Jenseits des Perfektionismus
Menschenkenntnis ist so immer auch der Einblick in die tiefsten Sehnsüchte von Menschen, anerkannt zu werden und bestenfalls Menschen zu begegnen, die verstehen, dass wir nicht nur mit Resultaten konfrontiert werden dürfen, sondern mit Wegen, die ihre Berechtigung haben und die nicht lange erklärt und begründet werden müssen. So sind Lehrer nicht in erster Linie Informationsvermittler, sondern Menschen, die Fähigkeiten anstoßen und gesundes Selbstbewusstsein vermitteln müssen, das sich selbst auch immer wieder in Frage stellen kann, ohne etwas zu verlieren. Was den Menschen widerfährt, das können sie dann auch weitergeben. Menschenkenntnis ist auch immer ein Erschauen des Möglichen für die Bewältigung des eigenen Lebens. Ein Konkurrenzsystem ermöglicht genau diese Menschenbildung nicht. Es lässt den Blick auf anderes gar nicht zu, sondern wird auf Durchsetzung gegen andere etabliert und auf das Ausblenden, um die eigenen Ziele zu erreichen. Auch die Angst, Corona könnte die Berufschancen von Schülern beeinträchtigen, ist unbegründet.
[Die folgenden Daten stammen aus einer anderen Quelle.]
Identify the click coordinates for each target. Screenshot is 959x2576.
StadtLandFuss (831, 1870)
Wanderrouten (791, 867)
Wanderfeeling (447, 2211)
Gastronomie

Die Zeit kann für Besinnung und Persönlichkeitsbildung genutzt werden jenseits des Hamsterrades und des Funktionalismus. Wir alle wollen etwas werden und im Werden möglichst wenig manipuliert werden auch für unsere Gesundheit und unseren Durchblick, der uns stark und unverwundbar macht. Eine Kultur der Fehlerkorrektur ist wünschenswert. Dafür sollten wir uns allgemein öffnen und die Strenge des Perfektionismus aufgeben.